Looking at our past selves with *cringe*
Patterns often reveal themselves in psychological patterns, and it's funny how I frequently hear my clients independently describing matching experiences in their past weeks - even though they've never met each other or spoken to each other.
The current pattern I've heard from 5 different clients lately is the act of somehow reminiscing about one's past self and cringing. "Cringe" being that feeling you get when you're embarrassed or even mortified. They found their cringe moments in several different ways, from reviewing past journal notes, past documents or social media posts, to even just thinking about the things they did in the past.
And of course, this brings up negative feelings: "Look at how awful I used to be!" When looking back, people frequently feel like they were immature, silly, stupid, clueless, naive, or anything that makes them feel like they had less value in society. Socially and culturally, many of us have come to believe that a lack of value means that others will reject or abandon us. This is important, because acceptance and belonging are important for our perceptions of survival and self-worth. While it is good to actively contribute to society, many of us have been given the message that no matter what we do, our contribution will never be enough to have any kind of worthiness or value.

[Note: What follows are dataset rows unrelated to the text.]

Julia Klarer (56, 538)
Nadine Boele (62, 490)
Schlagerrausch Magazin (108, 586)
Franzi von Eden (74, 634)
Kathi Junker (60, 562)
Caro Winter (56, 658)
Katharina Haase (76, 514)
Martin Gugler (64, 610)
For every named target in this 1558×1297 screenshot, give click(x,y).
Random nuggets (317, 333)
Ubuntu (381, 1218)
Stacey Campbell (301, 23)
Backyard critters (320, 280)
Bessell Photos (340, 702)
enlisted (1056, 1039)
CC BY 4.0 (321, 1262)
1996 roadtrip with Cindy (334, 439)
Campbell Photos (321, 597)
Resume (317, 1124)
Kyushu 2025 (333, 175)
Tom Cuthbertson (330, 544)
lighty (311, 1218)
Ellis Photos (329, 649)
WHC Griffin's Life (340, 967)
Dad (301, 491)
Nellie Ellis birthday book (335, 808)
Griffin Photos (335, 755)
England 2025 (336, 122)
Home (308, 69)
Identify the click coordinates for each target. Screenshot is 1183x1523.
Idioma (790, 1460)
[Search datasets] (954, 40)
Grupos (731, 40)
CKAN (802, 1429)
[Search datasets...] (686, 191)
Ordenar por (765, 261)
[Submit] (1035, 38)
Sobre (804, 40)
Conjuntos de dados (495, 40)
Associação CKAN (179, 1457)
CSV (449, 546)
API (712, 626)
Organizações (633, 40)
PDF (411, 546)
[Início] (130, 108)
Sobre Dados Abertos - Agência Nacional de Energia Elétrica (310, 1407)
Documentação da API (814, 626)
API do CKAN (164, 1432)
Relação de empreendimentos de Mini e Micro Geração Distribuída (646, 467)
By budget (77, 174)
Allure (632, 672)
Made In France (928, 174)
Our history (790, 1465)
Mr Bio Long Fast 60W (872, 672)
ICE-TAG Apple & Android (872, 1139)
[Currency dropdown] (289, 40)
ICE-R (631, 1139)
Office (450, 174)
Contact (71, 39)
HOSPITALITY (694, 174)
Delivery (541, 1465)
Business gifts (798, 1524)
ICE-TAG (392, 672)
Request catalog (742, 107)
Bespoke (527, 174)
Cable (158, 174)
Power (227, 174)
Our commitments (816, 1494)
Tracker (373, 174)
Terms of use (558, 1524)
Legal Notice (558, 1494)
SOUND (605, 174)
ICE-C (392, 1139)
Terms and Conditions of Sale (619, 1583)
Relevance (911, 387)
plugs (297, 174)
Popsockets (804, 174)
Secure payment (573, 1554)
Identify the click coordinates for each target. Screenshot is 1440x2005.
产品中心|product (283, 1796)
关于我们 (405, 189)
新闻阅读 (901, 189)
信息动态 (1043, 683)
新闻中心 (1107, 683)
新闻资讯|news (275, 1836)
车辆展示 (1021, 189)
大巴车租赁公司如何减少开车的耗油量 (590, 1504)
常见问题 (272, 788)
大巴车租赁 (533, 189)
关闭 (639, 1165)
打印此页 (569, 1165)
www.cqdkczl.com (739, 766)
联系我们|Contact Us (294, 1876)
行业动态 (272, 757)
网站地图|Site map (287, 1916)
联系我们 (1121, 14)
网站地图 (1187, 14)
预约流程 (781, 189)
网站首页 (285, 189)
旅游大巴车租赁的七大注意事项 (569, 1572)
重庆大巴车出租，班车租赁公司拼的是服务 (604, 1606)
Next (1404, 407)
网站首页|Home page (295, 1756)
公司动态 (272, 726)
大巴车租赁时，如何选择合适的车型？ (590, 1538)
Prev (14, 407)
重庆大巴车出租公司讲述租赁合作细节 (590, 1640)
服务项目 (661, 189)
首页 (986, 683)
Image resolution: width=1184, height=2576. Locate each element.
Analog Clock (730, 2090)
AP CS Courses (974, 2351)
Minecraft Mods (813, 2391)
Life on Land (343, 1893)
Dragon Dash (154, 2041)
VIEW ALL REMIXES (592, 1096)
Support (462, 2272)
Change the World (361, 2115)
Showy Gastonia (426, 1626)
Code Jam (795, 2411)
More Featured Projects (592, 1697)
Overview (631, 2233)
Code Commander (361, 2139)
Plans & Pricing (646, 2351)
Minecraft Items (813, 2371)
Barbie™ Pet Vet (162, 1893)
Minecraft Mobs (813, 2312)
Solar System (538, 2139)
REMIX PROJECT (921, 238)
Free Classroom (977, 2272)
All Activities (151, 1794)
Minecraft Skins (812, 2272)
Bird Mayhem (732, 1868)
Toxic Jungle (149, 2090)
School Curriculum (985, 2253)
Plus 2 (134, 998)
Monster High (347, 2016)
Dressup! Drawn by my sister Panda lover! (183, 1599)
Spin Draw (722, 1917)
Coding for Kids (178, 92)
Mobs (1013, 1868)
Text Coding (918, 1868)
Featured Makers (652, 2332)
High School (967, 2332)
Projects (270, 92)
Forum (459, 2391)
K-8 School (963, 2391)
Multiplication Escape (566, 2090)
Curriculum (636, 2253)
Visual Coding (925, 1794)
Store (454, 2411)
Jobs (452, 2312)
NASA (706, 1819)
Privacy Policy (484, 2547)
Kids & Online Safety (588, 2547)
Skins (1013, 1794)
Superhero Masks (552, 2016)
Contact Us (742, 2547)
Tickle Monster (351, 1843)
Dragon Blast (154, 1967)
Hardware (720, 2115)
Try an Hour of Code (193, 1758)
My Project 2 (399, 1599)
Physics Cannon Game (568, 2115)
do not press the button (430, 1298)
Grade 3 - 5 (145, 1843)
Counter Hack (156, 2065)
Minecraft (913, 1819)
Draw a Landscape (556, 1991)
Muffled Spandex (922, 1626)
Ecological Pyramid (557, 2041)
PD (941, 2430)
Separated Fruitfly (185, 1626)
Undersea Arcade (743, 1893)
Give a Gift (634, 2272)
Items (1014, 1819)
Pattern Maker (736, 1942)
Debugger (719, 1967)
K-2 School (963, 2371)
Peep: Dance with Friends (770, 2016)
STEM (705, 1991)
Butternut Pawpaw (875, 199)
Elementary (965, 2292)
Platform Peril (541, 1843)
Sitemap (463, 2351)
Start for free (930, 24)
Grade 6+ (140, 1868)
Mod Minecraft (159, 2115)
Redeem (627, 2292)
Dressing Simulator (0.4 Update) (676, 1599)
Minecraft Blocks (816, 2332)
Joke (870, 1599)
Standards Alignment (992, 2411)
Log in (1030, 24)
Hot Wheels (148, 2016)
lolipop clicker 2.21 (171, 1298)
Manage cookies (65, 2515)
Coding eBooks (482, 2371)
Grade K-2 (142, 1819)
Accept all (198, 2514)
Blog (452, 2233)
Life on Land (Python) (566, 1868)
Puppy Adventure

The current way we're taught to think is to compare ourselves to others. They seem so much more put-together, strong, efficient, and confident than we are! Maybe they're seemingly more glamourous or successful, too. But in this world of illusions, we're all putting on a show to seem "more" than what's really going on inside. You could be comparing yourself to someone who has nothing, even if it looks like they have everything.
What are we supposed to do instead? Compare our current selves to our past selves. Look how far you've come! Of course it's natural and normal to *cringe* when we think about what we used to be like - because we're so much more awesome now! And that's worth celebrating. It's not that you used to be awful; you were a totally normal human who got an upgrade through your own hard work.